▶ **Required action**
Transcribe the records underneath word for word, and leave no line out.

▶ **Record excerpts**

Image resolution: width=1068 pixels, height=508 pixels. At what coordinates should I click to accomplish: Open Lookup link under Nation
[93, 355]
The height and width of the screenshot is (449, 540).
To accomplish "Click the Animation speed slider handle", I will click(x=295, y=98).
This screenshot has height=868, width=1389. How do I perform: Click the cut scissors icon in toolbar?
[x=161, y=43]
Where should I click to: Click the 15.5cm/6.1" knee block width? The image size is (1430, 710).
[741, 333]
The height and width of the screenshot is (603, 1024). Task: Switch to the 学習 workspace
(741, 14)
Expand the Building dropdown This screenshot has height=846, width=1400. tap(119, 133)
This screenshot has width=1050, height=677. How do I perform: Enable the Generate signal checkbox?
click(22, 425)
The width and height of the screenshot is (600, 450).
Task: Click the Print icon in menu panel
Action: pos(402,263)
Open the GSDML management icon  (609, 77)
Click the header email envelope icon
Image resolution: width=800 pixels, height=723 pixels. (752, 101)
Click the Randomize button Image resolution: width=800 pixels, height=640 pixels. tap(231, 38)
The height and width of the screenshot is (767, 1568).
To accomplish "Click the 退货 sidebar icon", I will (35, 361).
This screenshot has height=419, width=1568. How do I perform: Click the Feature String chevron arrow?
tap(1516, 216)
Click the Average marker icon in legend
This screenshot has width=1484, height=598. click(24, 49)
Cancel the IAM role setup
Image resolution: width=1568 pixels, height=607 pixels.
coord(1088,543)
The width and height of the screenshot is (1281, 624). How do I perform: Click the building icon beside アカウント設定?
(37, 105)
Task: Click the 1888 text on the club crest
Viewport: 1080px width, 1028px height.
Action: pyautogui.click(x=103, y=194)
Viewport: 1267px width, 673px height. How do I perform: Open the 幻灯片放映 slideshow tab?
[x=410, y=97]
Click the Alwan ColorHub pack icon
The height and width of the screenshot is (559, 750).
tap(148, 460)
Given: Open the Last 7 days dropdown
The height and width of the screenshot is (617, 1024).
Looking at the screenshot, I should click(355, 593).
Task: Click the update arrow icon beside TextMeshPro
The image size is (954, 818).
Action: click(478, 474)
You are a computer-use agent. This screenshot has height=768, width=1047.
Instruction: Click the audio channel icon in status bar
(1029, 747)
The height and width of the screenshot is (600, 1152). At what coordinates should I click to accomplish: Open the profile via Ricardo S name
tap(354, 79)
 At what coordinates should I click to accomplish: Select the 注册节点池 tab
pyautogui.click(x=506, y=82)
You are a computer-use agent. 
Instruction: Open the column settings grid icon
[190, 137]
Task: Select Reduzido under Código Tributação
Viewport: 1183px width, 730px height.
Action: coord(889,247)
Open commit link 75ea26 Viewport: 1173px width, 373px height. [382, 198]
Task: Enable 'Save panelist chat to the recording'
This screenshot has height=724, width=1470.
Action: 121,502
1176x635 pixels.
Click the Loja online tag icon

▶ **Finished task**
Image resolution: width=1068 pixels, height=508 pixels. At what coordinates should I click to accomplish: Open Lookup link under Nation
[93, 355]
The height and width of the screenshot is (449, 540).
To accomplish "Click the Animation speed slider handle", I will click(x=295, y=98).
This screenshot has height=868, width=1389. How do I perform: Click the cut scissors icon in toolbar?
[x=161, y=43]
Where should I click to: Click the 15.5cm/6.1" knee block width? The image size is (1430, 710).
[741, 333]
The height and width of the screenshot is (603, 1024). Task: Switch to the 学習 workspace
(741, 14)
Expand the Building dropdown This screenshot has height=846, width=1400. tap(119, 133)
This screenshot has width=1050, height=677. How do I perform: Enable the Generate signal checkbox?
click(22, 425)
The width and height of the screenshot is (600, 450).
Task: Click the Print icon in menu panel
Action: pos(402,263)
Open the GSDML management icon  (609, 77)
Click the header email envelope icon
Image resolution: width=800 pixels, height=723 pixels. (752, 101)
Click the Randomize button Image resolution: width=800 pixels, height=640 pixels. tap(231, 38)
The height and width of the screenshot is (767, 1568).
To accomplish "Click the 退货 sidebar icon", I will (35, 361).
This screenshot has height=419, width=1568. How do I perform: Click the Feature String chevron arrow?
tap(1516, 216)
Click the Average marker icon in legend
This screenshot has width=1484, height=598. click(24, 49)
Cancel the IAM role setup
Image resolution: width=1568 pixels, height=607 pixels.
coord(1088,543)
The width and height of the screenshot is (1281, 624). How do I perform: Click the building icon beside アカウント設定?
(37, 105)
Task: Click the 1888 text on the club crest
Viewport: 1080px width, 1028px height.
Action: pyautogui.click(x=103, y=194)
Viewport: 1267px width, 673px height. How do I perform: Open the 幻灯片放映 slideshow tab?
[x=410, y=97]
Click the Alwan ColorHub pack icon
The height and width of the screenshot is (559, 750).
tap(148, 460)
Given: Open the Last 7 days dropdown
The height and width of the screenshot is (617, 1024).
Looking at the screenshot, I should click(355, 593).
Task: Click the update arrow icon beside TextMeshPro
The image size is (954, 818).
Action: click(478, 474)
You are a computer-use agent. This screenshot has height=768, width=1047.
Instruction: Click the audio channel icon in status bar
(1029, 747)
The height and width of the screenshot is (600, 1152). At what coordinates should I click to accomplish: Open the profile via Ricardo S name
tap(354, 79)
 At what coordinates should I click to accomplish: Select the 注册节点池 tab
pyautogui.click(x=506, y=82)
You are a computer-use agent. 
Instruction: Open the column settings grid icon
[190, 137]
Task: Select Reduzido under Código Tributação
Viewport: 1183px width, 730px height.
Action: coord(889,247)
Open commit link 75ea26 Viewport: 1173px width, 373px height. [382, 198]
Task: Enable 'Save panelist chat to the recording'
This screenshot has height=724, width=1470.
Action: 121,502
1176x635 pixels.
Click the Loja online tag icon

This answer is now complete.